A conventional BOP stack 30 is coupled to well casing 16 via a wellhead connecter 28. Typically, the BOP stack 30 includes one or more pipe rams, one or more shear rams, and one or more annular BOPs 32. The BOP stack 30 may further include one or more additional annular shut-off devices 31 for use with flow check procedures and the system described herein. Alternatively, the one or more additional annular shut-off devices 31 may be separate from the BOP stack 30. When drilling is stopped (i.e., the drillstring driver 38 is no longer turning the drillstring 20 and drill bit 26), the one or more conventional annular BOPs 32 may be closed to effectively close the borehole annulus 18/well bore 12 from the atmosphere.

Referring still to FIG. 1, a flow control device line 56 is coupled between the conventional BOP stack 30 via flow control device line valve 36 and the surface fluid reservoir 42 via rig well control flow control device manifold 86. The rig well control flow control device manifold 86 includes a flow control device 70, such as a choke, disposed in the flow control device line 56. The flow control device 70 controls flow rate through the flow control device line 56 thereby controlling pressure upstream of the flow control device 70 and thus, backpressure to the well bore annulus 18 while the BOP 32 is closed. A mud-gas separator 46 and a shale shaker 44 are also preferably fluidly coupled to the flow control device line 56 and are positioned between the flow control device 70 and surface fluid reservoir 42. Thus, when flow control device line valve 36 and flow control device 70 are opened after the BOP 32 is closed, fluid from the borehole annulus 18 is permitted to flow up through BOP stack 30, through flow control device line valve 36, through flow control device line 56, through rig well control flow control device manifold 86, through mud-gas separator 46, through shale shaker 44 and into surface fluid reservoir 42.

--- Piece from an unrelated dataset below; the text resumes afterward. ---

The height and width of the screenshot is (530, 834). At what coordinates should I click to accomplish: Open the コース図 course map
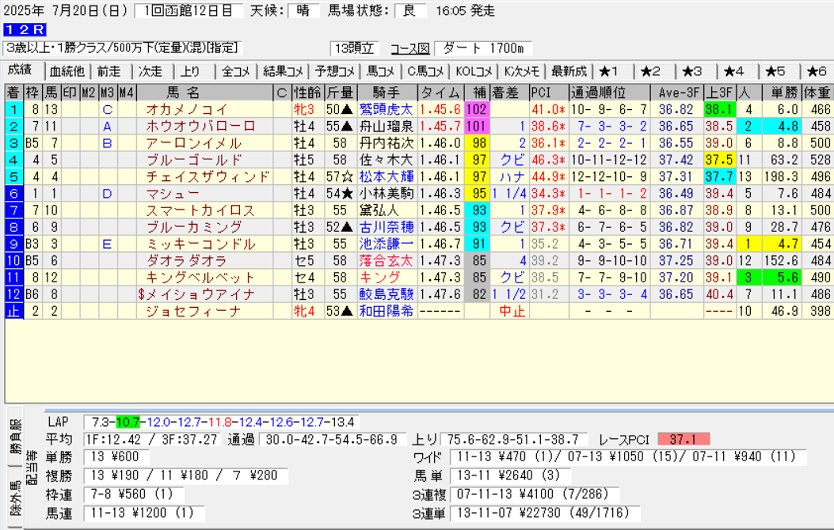408,48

As shown in FIG. 1, an outlet fluid flow rate measurement device 50, such as a volume or mass flow rate meter, is preferably used to measure the fluid flow rate out of the well bore 12 while the conventional blow-out preventer 32 is closed. Such fluid flow rate measurement device 50 is preferably a Coriolis flow rate meter, an ultrasonic flow rate meter, a magnetic flow rate meter or a laser-based optical flow rate meter, but may be any suitable type known to those skilled in the art. The outlet fluid flow rate measurement device 50 is arranged and designed to generate a signal Fout(t), which is representative of actual annular return flow rate out of the well bore 12 through the flow control device line 56 as a function of time (t). The outlet fluid flow rate measurement device 50 transmits the signal Fout(t), preferably in real time, to the central control unit 80, which receives and processes the signal. The outlet fluid flow rate measurement device 50 is preferably disposed in the flow control device line 56 between the flow control device 70 and the rig mud gas separator 46. However, the outlet fluid flow rate measurement device 50 may alternatively be disposed in the flow control device line 56 upstream of the flow control device 70 (i.e., between the well bore annulus 18 and the flow control device 70).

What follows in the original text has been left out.